J'étais resté sur une fantastique compilation nommée Chaussettes Noires Story, parue en vinyle en 1974 et rééditée en cassette dans les années 80. Cette intégrale me réjouit au plus haut point. J'avais envisagé de ne retenir que l'un de ces vingt-cinq centimètres réédités en fac-similés, mais il m'est tout simplement impossible de choisir, et il vous sera de toute façon plus aisée de trouver ce coffret qu'un quelconque album. La voix croonante d'Eddy Mitchell, les guitares râpeuses entre Surf et Garage, la batterie jazzy, les mélodies simples et entraînantes, tout est parfait au plus haut point. Je connais encore les paroles des chansons par coeur, comme au temps de mon enfance.

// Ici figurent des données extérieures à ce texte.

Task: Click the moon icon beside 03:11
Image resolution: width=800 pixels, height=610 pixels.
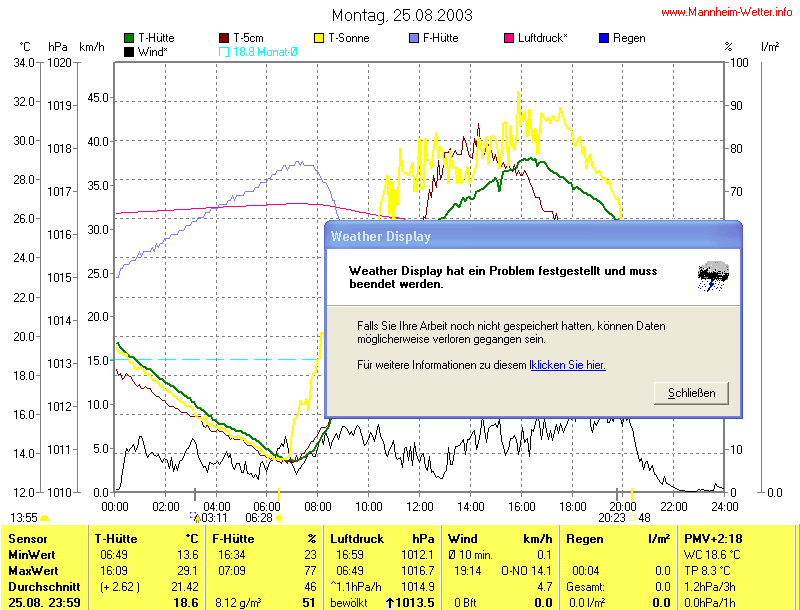Action: tap(195, 518)
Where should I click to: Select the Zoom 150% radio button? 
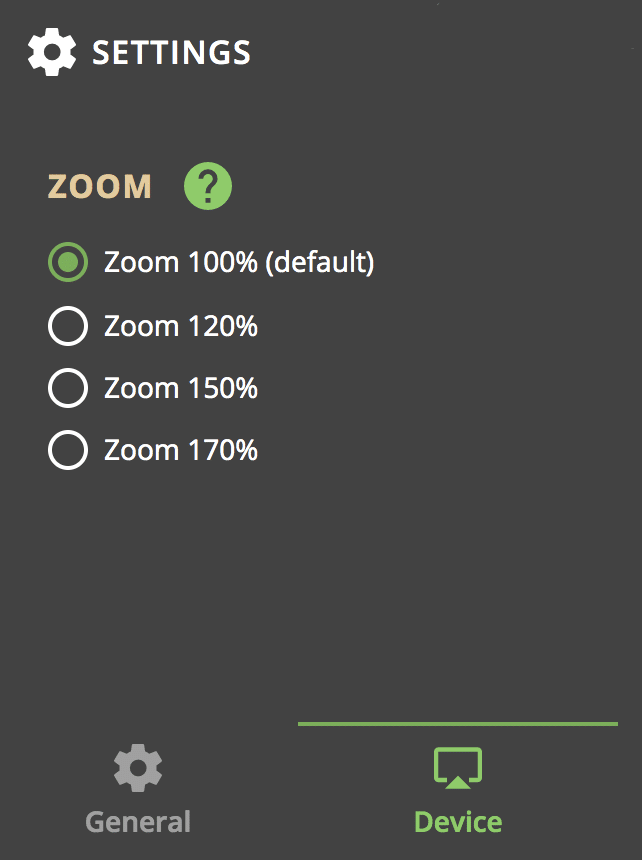[x=68, y=388]
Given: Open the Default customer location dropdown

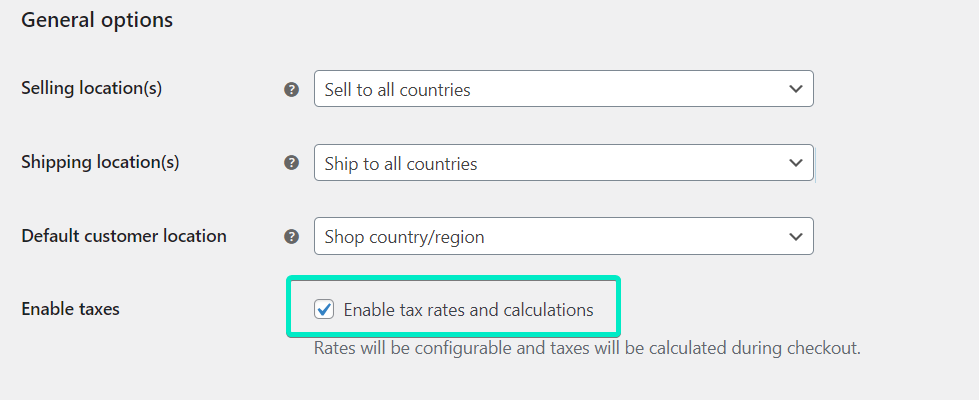Looking at the screenshot, I should pos(564,237).
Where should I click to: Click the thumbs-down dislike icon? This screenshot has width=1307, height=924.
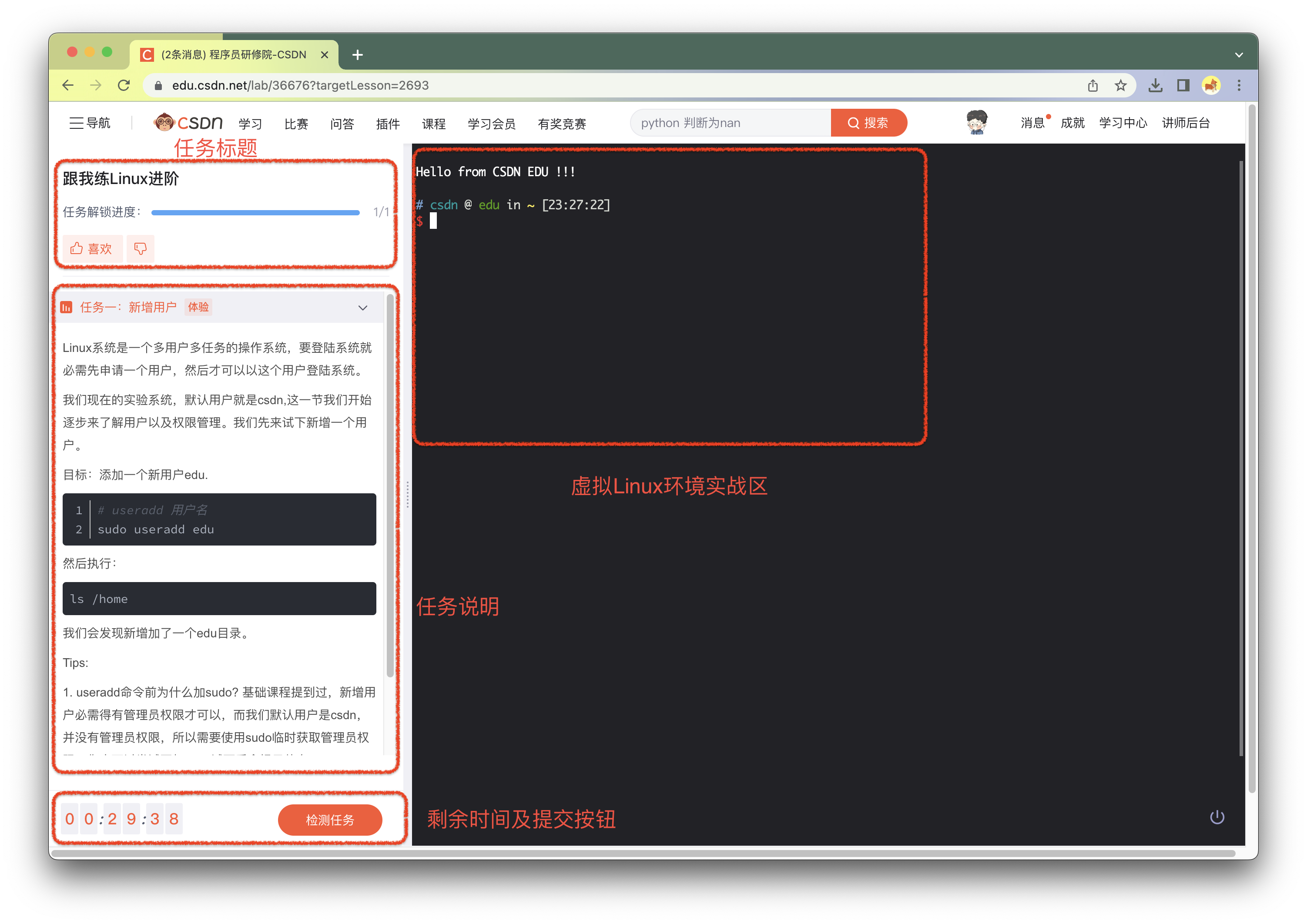tap(140, 249)
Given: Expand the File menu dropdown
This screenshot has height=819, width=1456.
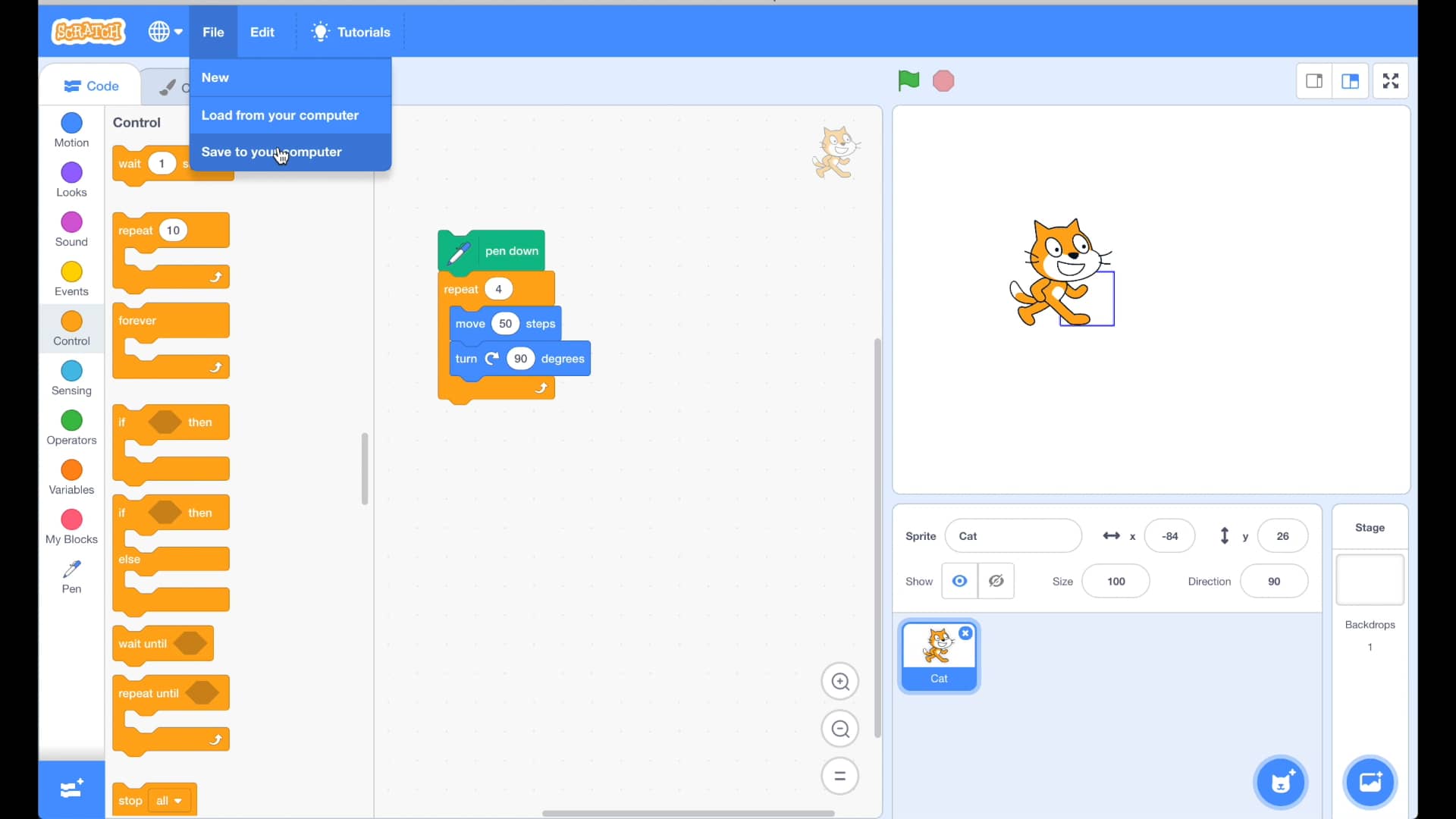Looking at the screenshot, I should click(213, 32).
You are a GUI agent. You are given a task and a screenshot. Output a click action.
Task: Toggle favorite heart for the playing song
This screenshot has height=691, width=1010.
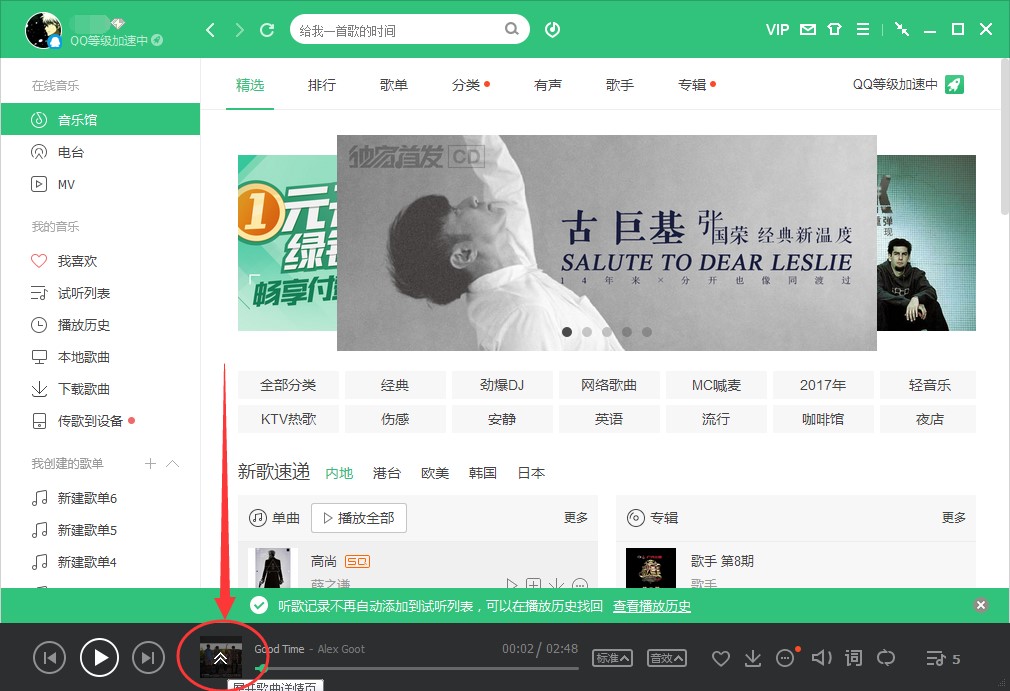tap(720, 658)
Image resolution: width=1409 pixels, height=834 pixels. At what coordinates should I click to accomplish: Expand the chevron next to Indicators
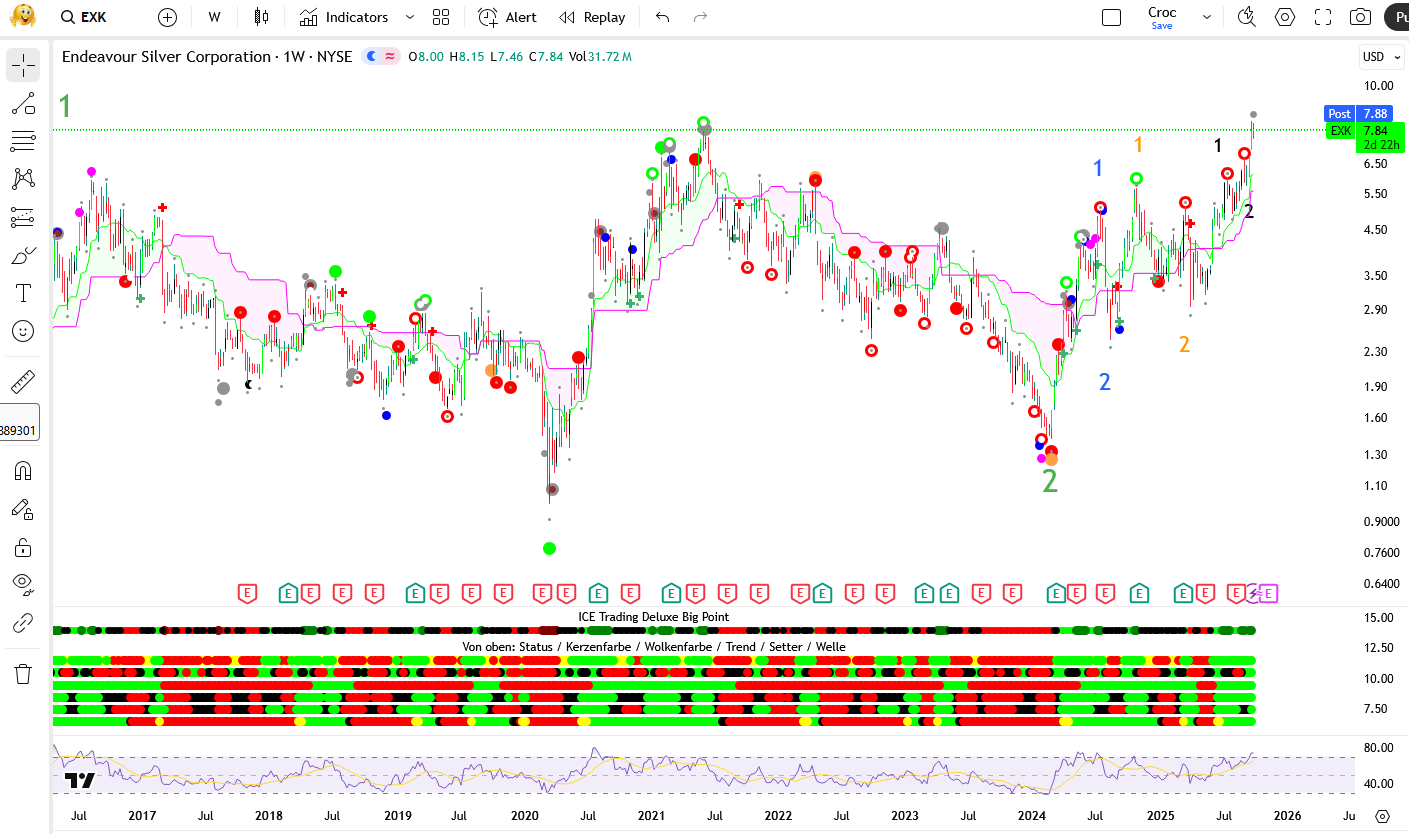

Et pourtant, l'aventure Chaussettes Noires ne durera que trois petites années. Le groupe connaît son apogée en 1961, alignant les concerts et les disques sans répit, avant que le succès s'étiole peu à peu. La formation se délite également, les musiciens étant appelé un par un sous les drapeaux, et remplacé. Le départ d'Eddy Mitchell sonnera le glas de la formation, lui permettant de clore le chapitre pour partir sur une carrière solo préparée avant son départ au service militaire. Eddy publiera quelques excellents albums entre 1963 et 1974, piochant dans le Rock'N'Roll, la Soul, le Jazz-Rock et le Heavy-Blues. L'homme connaîtra le succès commercial complet à partir de 1975, grâce aux albums à Nashville puis les chansons plus orientées variété française. Et contrairement à Johnny Hallyday, Claude Moine écrit tous les textes de ses chansons et participe à la composition de la musique.

Il reste ce merveilleux héritage, au swing intact, qui ouvrira la voix à Bijou ou Au Bonheur Des Dames. Je suis heureux d'avoir retrouvé ce vieux compagnon après l'avoir laissé de côté durant bien des années. Plus qu'un souvenir des Yé-Yé, les Chaussettes Noires étaient de vrais pionniers, comme Chuck Berry, et ont toute leur place dans le Panthéon du Rock national.

tous droits réservés

4 commentaires:

Anonyme a dit…

Les Chaussettes Noires !??! Incroyable ! C'est un joke ? Nan ? C'est sûr que c'est mieux que Doro et ses "Musclés" ...
Quoi qu'il en soit, Bonne Année. Meilleurs vœux.

Julien Deléglise a dit…

Merci à toi. Eh non, ce n'est pas une blague ah ah !
Eddy Mitchell est mon plaisir coupable. Il y a aussi un petit côté sentimental, je dois avouer.

Anonyme a dit…

Dick l'enfonce !
C'est Dick, le vrai rockeur !
Pas de musiciens de studio, avec "Les Chats".
No bullshit, just Roc'k 'n Roll !
Signé : Big Dick

Julien Deléglise a dit…

Ce n'est pas faux, c'est en tout cas ce que défend Dick Rivers. Ce dernier a fait quelques disques solo intéressant au début des années 70, il a travaillé avec Alain Bashung.
Ceci étant, je préfère Eddy Mitchell, sa voix, le second degré, et aussi son audace en solo pendant les années Zig Zag.